With the reduction in the number of inpatient beds, the shortage in nursing personnel, and the increasing costs of pharmaceutical agents, a multidisci-plinary approach to assessment of sedation must be taken. Historically, vital signs were used to determine the level of sedation in critically ill patients. Because many factors can alter vital signs, this approach is severely limiting. Recently, the Society of Critical Care Medicine and the American Society of Health-System Pharmacists revised the clinical practice guidelines for sedation and analgesia.5,6 This group of specialists reviewed peer-reviewed research literature from 1994 through 2001. On the basis of the clini-metric properties of the research studies, new guidelines were proposed.

Healthcare providers are urged to use a recommended sedation scale, develop an individualized sedation goal for each patient, evaluate the goal frequently, and redefine the goal as necessary. Although the Ramsay Sedation Scale7 has gained wide acceptance in the past several decades, it has not been recommended for assessing critically ill patients. The Ramsay scale is a 6-point scale that includes scores for 3 awake states and 3 asleep states. It does not address the issue of agitation.

The Sedation Agitation Scale,8 developed by Richard Riker, combines a sedation continuum with assessment of agitation. This 7-point scale includes descriptors and behaviors to assist bedside practitioners with correct scoring. The Motor Activity Awareness Scale,9 a derivative of the Sedation Agitation Scale, is 7-point scale that includes clarified descriptors in which "and" or "or" are used to describe behavior. Both of these scales have good clinimetric properties, are easy to administer, and do not require a lengthy assessment.

The Vancouver Interaction and Calmness Scale10 is also recommended in the practice guidelines. This tool is actually 2 independent scales in one. The first scale is used to evaluate a patient's interactions and communication; the second scale is used to evaluate the degree of calmness or restlessness. Each of the assessment scores can range from 5 to 30. The target score for this tool has not been clearly defined.

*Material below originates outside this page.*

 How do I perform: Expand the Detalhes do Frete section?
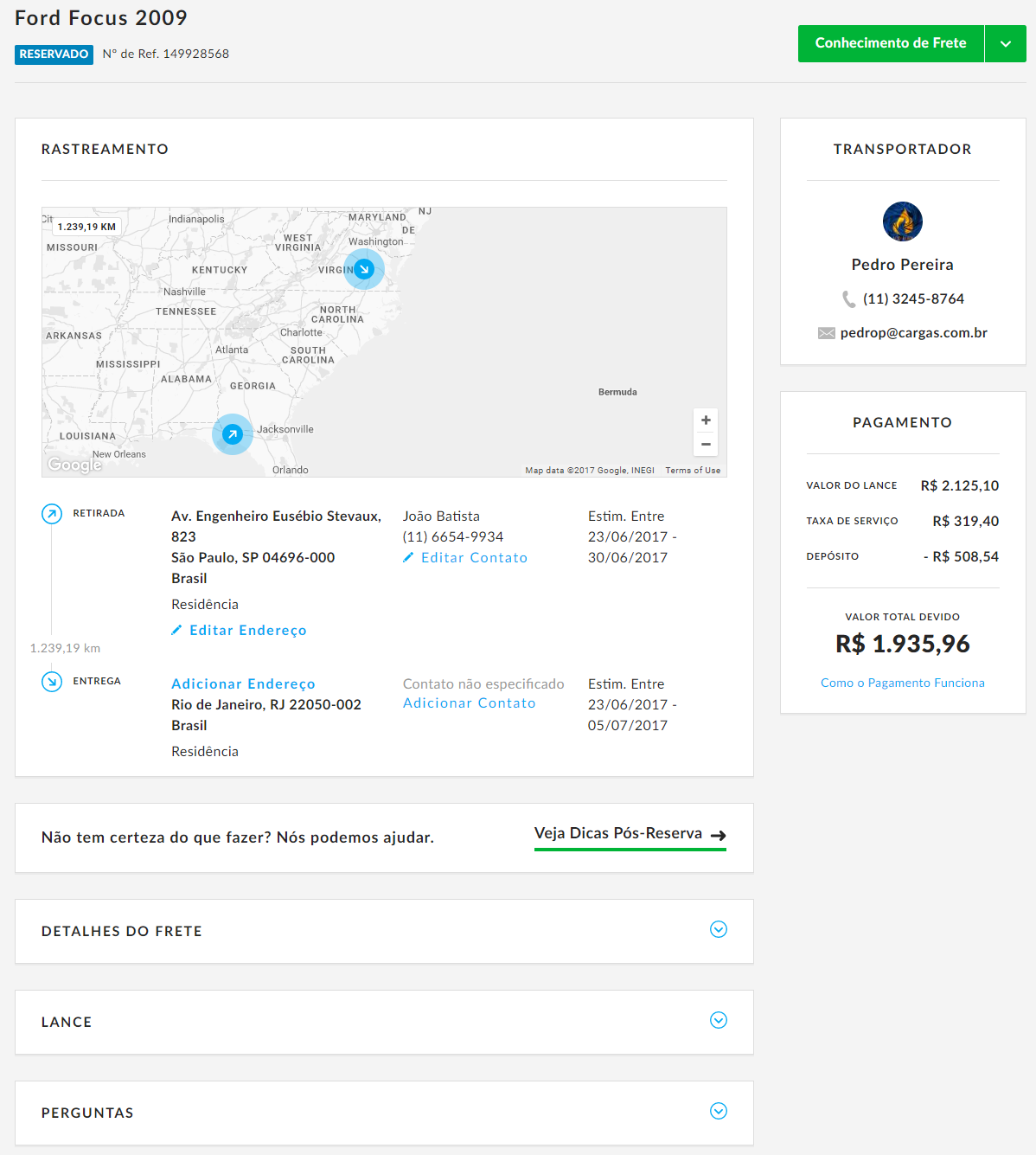tap(718, 929)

The bispectral index (BIS) monitor (Aspect Medical Systems, Newton, Mass) has been cited in the guidelines5 as a potentially promising tool for assessing sedation. The 2002 guidelines cite the BIS as having limitations within the intensive care unit; however, it was acknowledged that the software was being upgraded to deal with several of the limiting factors. Since the publication of the guidelines, more than 25 peer-reviewed manuscripts11- 14 on BIS monitoring have been published.

The BIS monitor (A-2000 XP System with the BIS Extend Sensor) is an objective tool that processes electroencephalographic information and calculates a number between 0 and 100 to provide a direct, continuous measure of a patient's level of consciousness and response to sedation. The monitor illustrates the quality of the signal that is being received, the BIS score, and a 12-hour trend. Both the BIS value and a second variable can be assessed for trends simultaneously. Typically, nurses use electromyographic and BIS data concurrently. Monitoring those data provides the healthcare team with knowledge on sedation and may also shed light on the potential need for analgesia if muscle activity increases. A BIS value of 50 to 60 would indicate adequate sedation; however, a variable electromyographic reading may indicate a need for analgesia.

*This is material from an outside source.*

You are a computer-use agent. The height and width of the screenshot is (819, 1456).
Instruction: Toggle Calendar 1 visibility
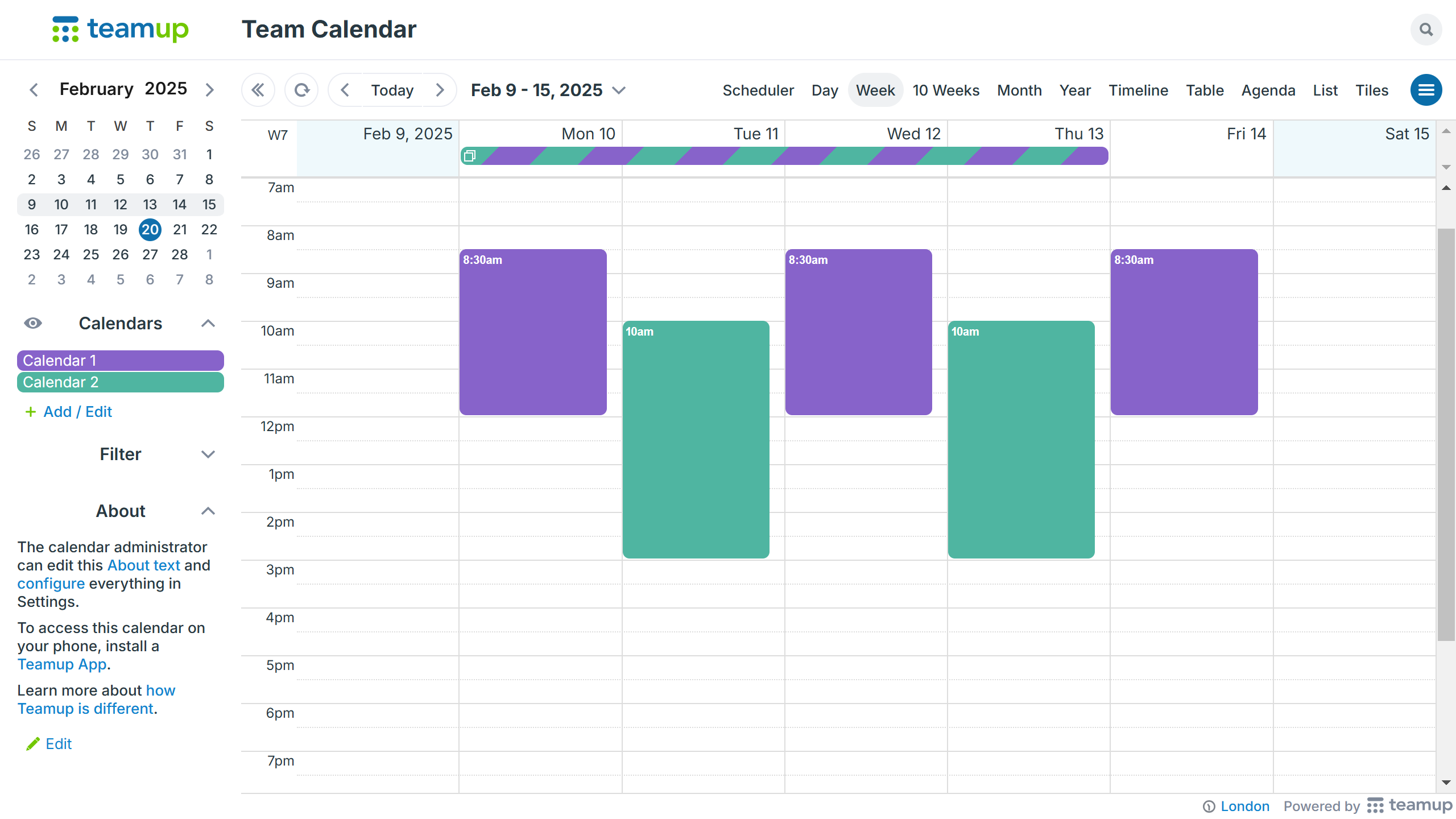coord(120,361)
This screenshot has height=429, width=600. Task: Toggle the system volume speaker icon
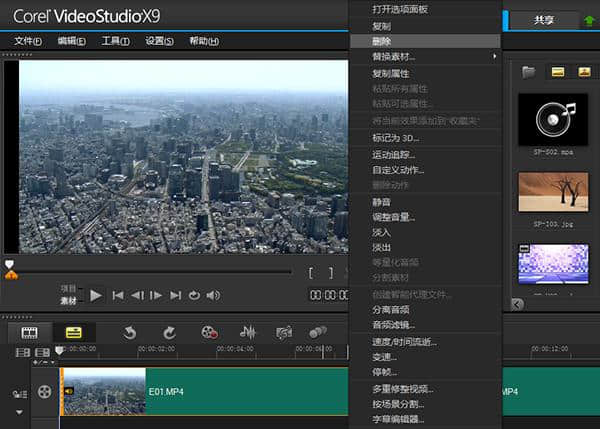point(213,295)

The Richmond Agitation-Sedation Scale15 was published after the practice guideline recommendations had come out. This instrument is a 10-point scale with good clinimetric properties16 in critically ill adults. It is easy to implement and correlates with scores on the Glas-gow Coma Scale, Ramsay Sedation Scale, Sedation Agitation Scale, Comfort Scale, Visual Analog Scale, and the BIS monitor. The Richmond Agitation-Sedation Scale has scoring for 4 levels of agitation and 5 levels of sedation.

Although each of the subjective scales mentioned have validity and reliability, they do not allow continuous evaluation of the level of sedation and/or agitation, they require that patients be stimulated and often disrupt the patient's state to perform the assessment, and they cannot be reliably used in patients who are deeply sedated or paralyzed. As technology continues to expand our assessment potential, research tools previously used in patients who were not critically ill are being evaluated in critical care.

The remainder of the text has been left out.